[I18n-sig] Unicode strings: an alternative

Tom Emerson tree@basistech.com
Fri, 5 May 2000 08:34:35 -0400 (EDT)


Just van Rossum writes:
 > Good point. All this taken together still means to me that comparisons
 > between wide and narrow strings should take place at the character level,
 > which implies that coercion from narrow to wide is done at the character
 > level, without looking at the encoding. (Which in my book in turn still
 > implies that as long as we're talking about Unicode, narrow strings are
 > effectively Latin-1.)

Only true if "wide" strings are encoded in UCS-2 or UCS-4. If "wide
characters" are Unicode, but stored in UTF-8 encoding, then you loose.

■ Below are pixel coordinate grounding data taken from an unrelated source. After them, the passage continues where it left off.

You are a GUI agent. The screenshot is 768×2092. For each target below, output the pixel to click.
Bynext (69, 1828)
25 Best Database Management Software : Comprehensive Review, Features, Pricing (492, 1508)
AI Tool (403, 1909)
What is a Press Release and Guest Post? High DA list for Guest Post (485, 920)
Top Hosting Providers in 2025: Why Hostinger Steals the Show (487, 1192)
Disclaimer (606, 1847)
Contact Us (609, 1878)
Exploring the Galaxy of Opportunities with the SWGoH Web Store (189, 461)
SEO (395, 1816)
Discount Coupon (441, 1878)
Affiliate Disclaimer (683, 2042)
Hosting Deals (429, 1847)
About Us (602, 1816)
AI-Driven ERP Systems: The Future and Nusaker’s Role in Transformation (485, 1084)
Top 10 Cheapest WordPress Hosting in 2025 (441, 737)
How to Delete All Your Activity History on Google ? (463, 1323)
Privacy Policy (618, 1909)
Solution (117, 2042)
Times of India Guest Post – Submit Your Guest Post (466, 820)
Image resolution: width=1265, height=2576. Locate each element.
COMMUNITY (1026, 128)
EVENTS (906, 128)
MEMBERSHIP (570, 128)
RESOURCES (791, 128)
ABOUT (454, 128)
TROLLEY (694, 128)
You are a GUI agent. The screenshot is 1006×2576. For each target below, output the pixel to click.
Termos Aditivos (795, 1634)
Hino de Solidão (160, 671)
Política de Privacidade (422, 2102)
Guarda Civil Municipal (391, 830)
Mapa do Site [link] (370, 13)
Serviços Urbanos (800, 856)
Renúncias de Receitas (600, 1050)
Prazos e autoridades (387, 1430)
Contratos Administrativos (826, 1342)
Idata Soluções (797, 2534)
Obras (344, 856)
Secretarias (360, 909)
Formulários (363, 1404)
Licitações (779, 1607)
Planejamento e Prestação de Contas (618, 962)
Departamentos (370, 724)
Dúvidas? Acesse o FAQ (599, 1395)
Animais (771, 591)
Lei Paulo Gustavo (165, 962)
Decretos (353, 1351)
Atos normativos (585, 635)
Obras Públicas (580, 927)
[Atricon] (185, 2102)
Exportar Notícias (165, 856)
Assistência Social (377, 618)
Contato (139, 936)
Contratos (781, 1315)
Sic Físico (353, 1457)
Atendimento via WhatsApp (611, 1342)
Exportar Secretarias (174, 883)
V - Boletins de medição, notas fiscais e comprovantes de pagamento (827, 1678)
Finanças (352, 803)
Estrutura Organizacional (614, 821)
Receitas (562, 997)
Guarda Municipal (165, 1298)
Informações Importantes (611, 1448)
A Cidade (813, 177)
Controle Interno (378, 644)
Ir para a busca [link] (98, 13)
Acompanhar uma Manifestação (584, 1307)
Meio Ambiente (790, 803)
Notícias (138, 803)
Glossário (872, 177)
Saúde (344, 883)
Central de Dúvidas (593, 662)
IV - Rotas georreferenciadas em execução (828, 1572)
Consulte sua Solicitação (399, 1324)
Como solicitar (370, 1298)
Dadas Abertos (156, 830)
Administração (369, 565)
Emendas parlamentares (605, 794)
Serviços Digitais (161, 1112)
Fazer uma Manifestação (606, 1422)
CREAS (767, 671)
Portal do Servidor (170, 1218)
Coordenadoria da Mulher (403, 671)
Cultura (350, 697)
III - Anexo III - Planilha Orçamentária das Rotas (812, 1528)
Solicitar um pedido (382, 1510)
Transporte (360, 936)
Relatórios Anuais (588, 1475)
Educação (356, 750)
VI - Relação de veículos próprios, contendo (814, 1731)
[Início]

Hmmmm... how often do you expect to compare narrow vs. wide strings,
using default comparison (i.e. = or !=)? What if I'm using Latin 3 and
use the byte comparison? I may very well have two strings (one narrow,
one wide) that compare equal, even though they're not. Not exactly
what I would expect.

     -tree

[I'm flying from Seattle to Boston today, so eventually I will
 disappear for a while]

-- 
Tom Emerson                                          Basis Technology Corp.
Language Hacker                                    http://www.basistech.com
  "Beware the lollipop of mediocrity: lick it once and you suck forever"